If the mknod() syscall matches a device in a pre-determined whitelist
the privileged watcher will perform the mknod syscall in lieu of the
unprivileged watchee and report back to the watchee on the success or
failure of its attempt. If the syscall does not match a device in a
whitelist we simply report an error.

We recently also started to intercept the setxattr() syscall to allow
the creation of various, well-known xattrs including
trusted.overlay.opaque.

The mknod() syscall can be easily filtered based on dev_t. This allows
us to only intercept a very specific subset of mknod() syscalls.
Furthermore, mknod() is not possible in user namespaces toto coelo and
so intercepting and denying syscalls that are not in the whitelist on
accident is not a big deal. The watchee won't notice a difference.

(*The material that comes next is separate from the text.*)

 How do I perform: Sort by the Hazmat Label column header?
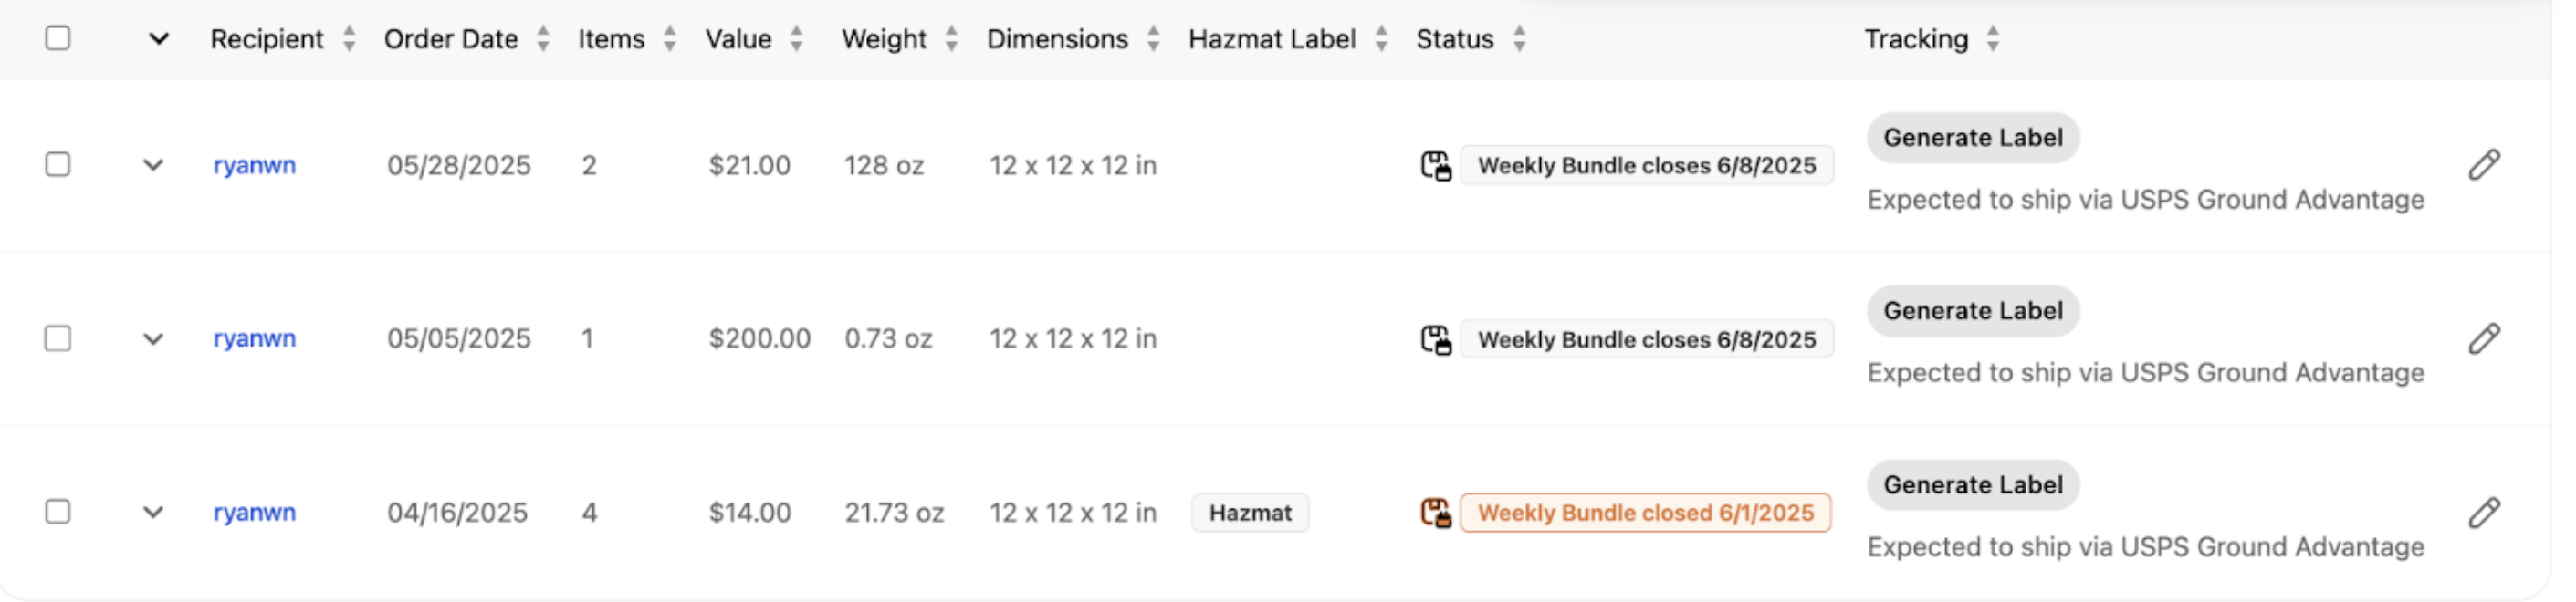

In contrast to mknod(), setxattr() and many other syscalls that we would
like to intercept suffer from two major problems:
1. they are not easily filterable like mknod() because they have pointer
   arguments
2. some of them might actually succeed in user namespaces already (e.g.
   fscaps etc.)

The 1. problem is not specific to SECCOMP_RET_USER_NOTIF but also
apparently affects future system call design.
We recently merged the clone3() syscall into mainline which moves the
flag from a register argument into a dedicated extensible struct
clone_args to lift the flag limit from legacy clone() and allowing for
extensions while supporting all legacy workloads.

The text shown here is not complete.